# Beautiful Soup and Yahoo! Finance
###### Mike Magruder, 2020/02/19

Yahoo! Finance is the best site to scrape for stock data as of early 2020. That may change one day, but it works for now and lots of people and tools rely on it, so it's a safe bet for a school project for sure.

The URL for a stock quote page is very stable. For example, Apple's quote page is https://finance.yahoo.com/quote/AAPL?p=AAPL

They're famous for having two tables on the quote page that are really, really useful and really, really stable. The tables are obvious when looking at the quote page, and the first has "Previous Close" as the first row and the second starts with "Market Cap."

You can use Beautiful Soup to find all tables, then pick the tables apart and build up something useful in Python. This notebook shows the process.

In [2]:
import requests
from bs4 import BeautifulSoup

In [2]:
r = requests.get('https://finance.yahoo.com/quote/AAPL?p=AAPL')  # Request a quote page for AAPL and check the response code. It should be 200, meaning success.
r.status_code

200

In [3]:
r.text[:100]  # Let's see a little bit of the result

'<!DOCTYPE html><html id="atomic" class="NoJs featurephone" lang="en-US"><head prefix="og: http://ogp'

In [4]:
soup = BeautifulSoup(r.text, 'html.parser')  # Make some soup...
soup.title  # Did it kinda work? 

<title>Apple Inc. (AAPL) Stock Price, Quote, History &amp; News - Yahoo Finance</title>

In [5]:
tables = soup.findAll('table')  # Find those tables... there should be two.
len(tables)

2

In [6]:
t1 = tables[0]
rows = t1.findAll('tr')  # If we have a table, we can find the rows within it. NB: we're calling findAll() on the first table, not the whole soup.
rows[0]

<tr class="Bxz(bb) Bdbw(1px) Bdbs(s) Bdc($seperatorColor) H(36px)" data-reactid="12"><td class="C($primaryColor) W(51%)" data-reactid="13"><span data-reactid="14">Previous Close</span></td><td class="Ta(end) Fw(600) Lh(14px)" data-reactid="15" data-test="PREV_CLOSE-value"><span class="Trsdu(0.3s)" data-reactid="16">319.00</span></td></tr>

In [7]:
cols = rows[0].findAll('td')  # And of course, rows have columns...
cols[0]

<td class="C($primaryColor) W(51%)" data-reactid="13"><span data-reactid="14">Previous Close</span></td>

## Parsing all quote data
So, given that we can find the tables, and the rows and columns within, let's turn them into a dictionary keyed by the description of each value in the table. This will make it really easy to lookup whatever you want later.

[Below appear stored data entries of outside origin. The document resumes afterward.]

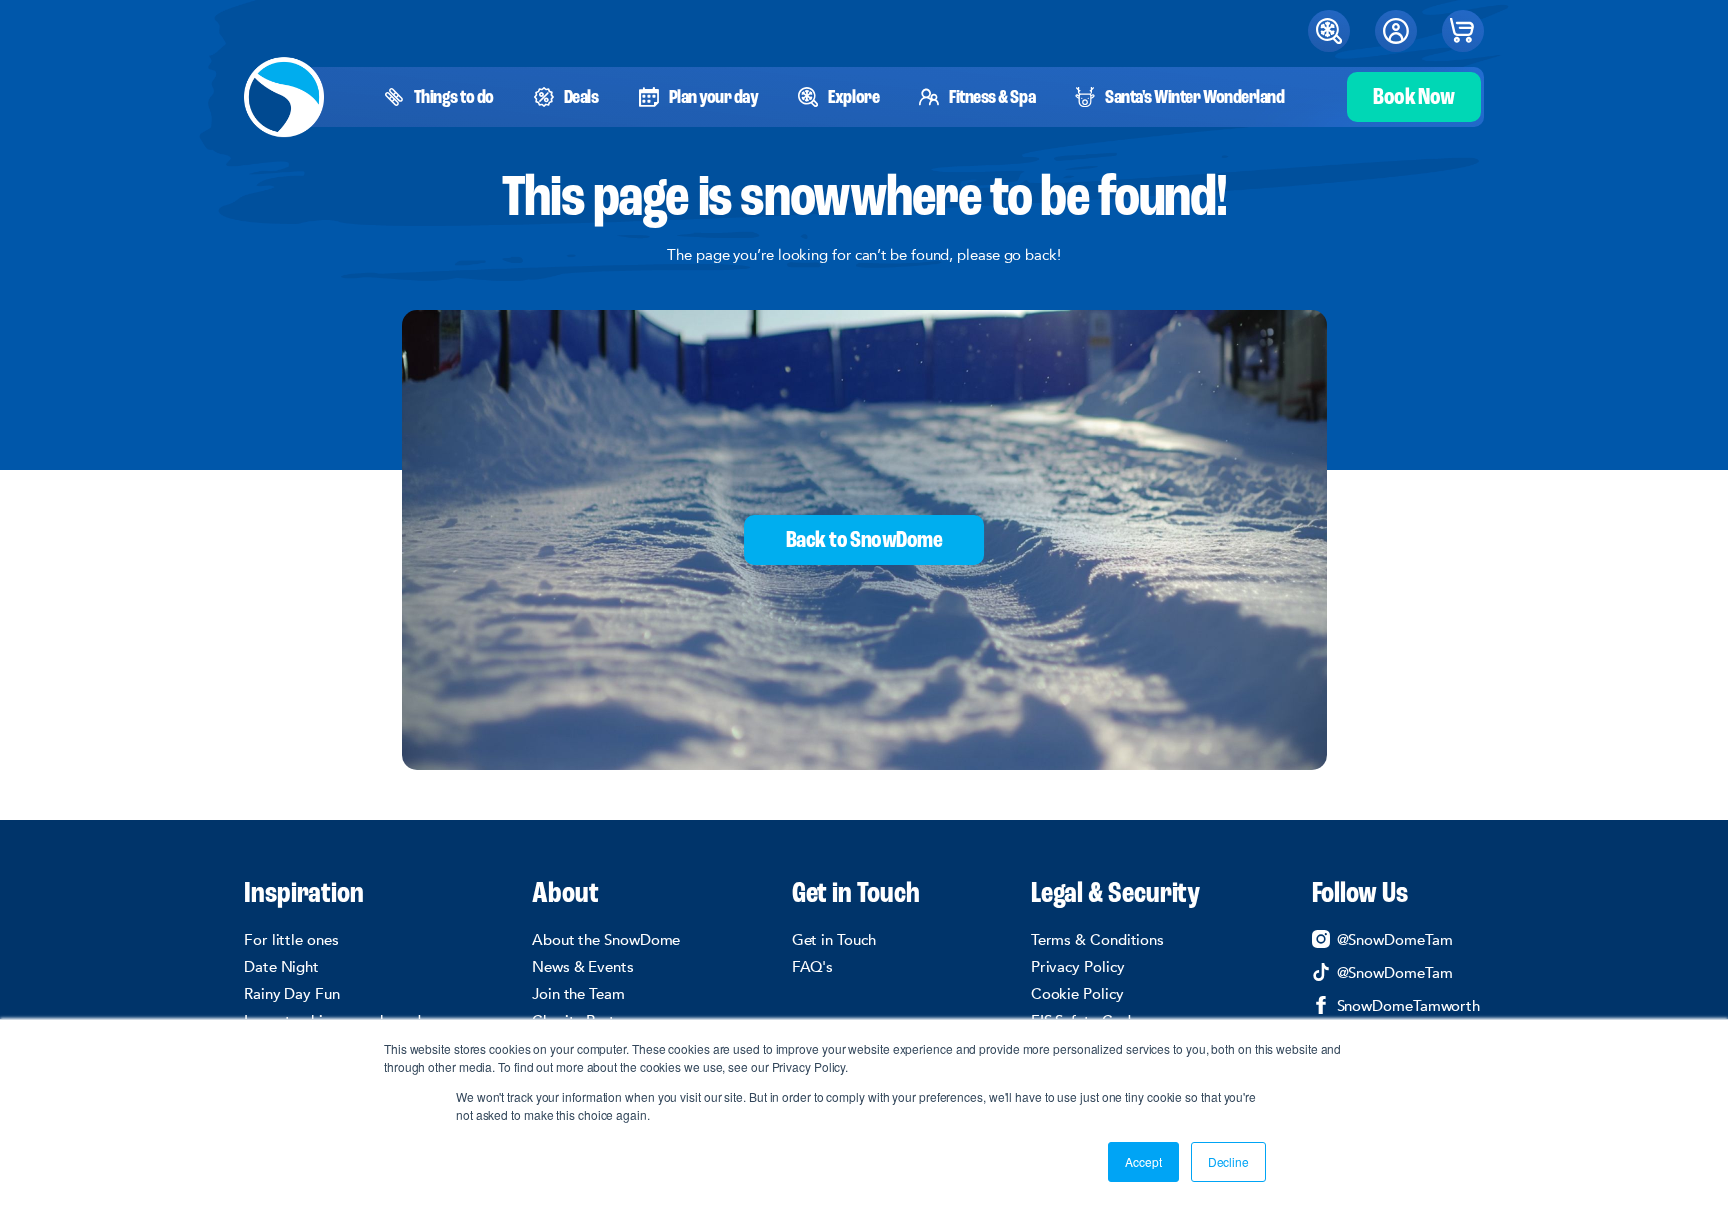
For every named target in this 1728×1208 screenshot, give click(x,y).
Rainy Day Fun (292, 994)
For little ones (291, 940)
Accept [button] (1143, 1161)
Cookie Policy (1077, 994)
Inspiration (304, 895)
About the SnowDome (606, 940)
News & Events (583, 967)
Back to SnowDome (864, 541)
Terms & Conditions (1097, 940)
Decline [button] (1228, 1161)
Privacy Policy (1078, 967)
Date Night (281, 967)
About (565, 895)
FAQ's (813, 967)
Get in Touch (856, 895)
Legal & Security (1116, 895)
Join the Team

NB: every row in each of these tables has just two columns: the name of a value, and the value. We use the name as the key in the dictionary.

In [8]:
stock_quote = {}

for table in soup.findAll('table'):
    for row in table.findAll('tr'):
        cols = row.findAll('td')
        stock_quote[cols[0].text.strip()] = cols[1].text.strip()

stock_quote

{'Previous Close': '319.00',
 'Open': '320.00',
 'Bid': '323.64 x 800',
 'Ask': '323.39 x 1300',
 "Day's Range": '320.00 - 324.54',
 '52 Week Range': '169.50 - 327.85',
 'Volume': '22,677,483',
 'Avg. Volume': '29,879,924',
 'Market Cap': '1.416T',
 'Beta (5Y Monthly)': '1.28',
 'PE Ratio (TTM)': '25.69',
 'EPS (TTM)': '12.60',
 'Earnings Date': 'Apr 27, 2020 - May 03, 2020',
 'Forward Dividend & Yield': '3.08 (0.95%)',
 'Ex-Dividend Date': 'Feb 06, 2020',
 '1y Target Est': '333.31'}

In [9]:
stock_quote['Previous Close']

'319.00'

## Parsing the current price
Finding the live, current price is harder. There isn't a very good marker to go off of to find the right piece of HTML. Using the inspector in Chrome or Firefox you can see that the current price is in a span with very weird class tags, and a data-reactid tag. I recommend against relying on the data-reactid tag as I suspect it could change easily. The class tag is typically more stable, though honestly in this case it seems quite brittle and likley to change as well. Still, we'll go with the class tag.

An alternative to grabbing the actual current price is to use daily prices via the Previous Close above, to get the last price from yesterday, or to use the Ask price, which will be reasonably close to the current price and ought to be good enough for even minute-level data.

In [10]:
soup.findAll('span')[:15]  # Let's look at the first 15 spans, and indeed we can see the current price in there and its class tags.

[<span data-reactid="31">No matching results for ''</span>,
 <span data-reactid="33">Tip: Try a valid symbol or a specific company name for relevant results</span>,
 <span data-reactid="36">Cancel</span>,
 <span data-reactid="9">Summary</span>,
 <span data-reactid="13">Statistics</span>,
 <span data-reactid="17">Historical Data</span>,
 <span data-reactid="21">Profile</span>,
 <span data-reactid="25">Financials</span>,
 <span data-reactid="29">Analysis</span>,
 <span data-reactid="33">Options</span>,
 <span data-reactid="37">Holders</span>,
 <span data-reactid="41">Sustainability</span>,
 <span data-reactid="9">NasdaqGS - NasdaqGS Real Time Price. Currency in USD</span>,
 <span class="Trsdu(0.3s) Trsdu(0.3s) Fw(b) Fz(36px) Mb(-4px) D(b)" data-reactid="14">323.62</span>,
 <span class="Trsdu(0.3s) Fw(500) Fz(14px) C($dataGreen)" data-reactid="16">+4.62 (+1.45%)</span>]

In [11]:
current_value = soup.find('span', attrs={'class': 'Trsdu(0.3s) Trsdu(0.3s) Fw(b) Fz(36px) Mb(-4px) D(b)'}).text.strip()
current_value

'323.62'